Some people really missed Anakin’s first question as suited Vader “where is Padmé? is she safe? is she alright?” and then his anguished scream when told he killed her. In the RotS novel, he thinks about how this hurts, burns more than the lava. That he loved her, he will always love her—he could never will her death!
He was still actively Anakin before being told about Padmé’s death, and was truly sealed into Vader after it. His love for her is what blurs boundaries between Anakin and Vader—the love that is the bit of goodness still remaining in Anakin through the years and the thing Sidious couldn’t destroy.
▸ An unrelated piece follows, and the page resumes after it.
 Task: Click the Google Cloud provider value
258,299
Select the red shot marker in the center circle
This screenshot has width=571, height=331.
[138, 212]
Anakin left behind everything deliberately when he turned to the darkside to save Padmé. Preserving her was his motivation because she was everything to him. When she was lost, all was lost. Clubbing her with things and people that didn’t work out for Vader as Anakin when she was the one he chose over everything—she wasn’t something that didn’t work out. The reason he hates himself is because he thinks he destroyed the person he ‘loves beyond love’. She was his everything that was lost! It’s the reason why Vader is an apathetic figure. Because connections are what drove Anakin. It’s the reason why he develops a connection with his abuser himself and stays subservient. Because there is no one to move him in any way. He doesn’t reach for power, for killing Sidious, for ruling the galaxy because none of it matters.
Until Luke comes into the picture. Pretending like Vader wouldn’t abandon empire and Sidious if Padmé comes alive somehow when as Vaderkin, he was already offering Padmé his head—and when he has already seen and mourned the consequences of not following padmé’s request—is certainly.. a choice (and not something that goes with ‘objective’ analysis as some Vader fans claim). Padmé and Luke parallels flew over their heads.
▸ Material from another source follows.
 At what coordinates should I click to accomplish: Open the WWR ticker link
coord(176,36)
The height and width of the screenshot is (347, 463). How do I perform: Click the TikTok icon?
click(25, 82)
Vader is a pathetic figure who made the wrong choice to save the one thing that mattered to him the most, and then lost that very thing because of his choice. That’s the irony of the PT—it is the movies, it is the director’s commentary, it is in the creative commentary. Suited Vader is not Mustafar Anakin who believed he was reaching peaks of victory and about to gain everything. Suited Vader is the fallen Anakin.
“The thought of not being with you, I can’t breathe”, “Just help me save Padmé’s life, I can’t live without her”—the dialogues literally foreshadow the fate he ends up with without Padmé. Vader is defined by his grief for Padmé.
Anakin loved Padmé—as a person, as a jedi, as a sith, even from beyond the force. Stop questioning that to make your own favourite dynamics shine brighter for no reason.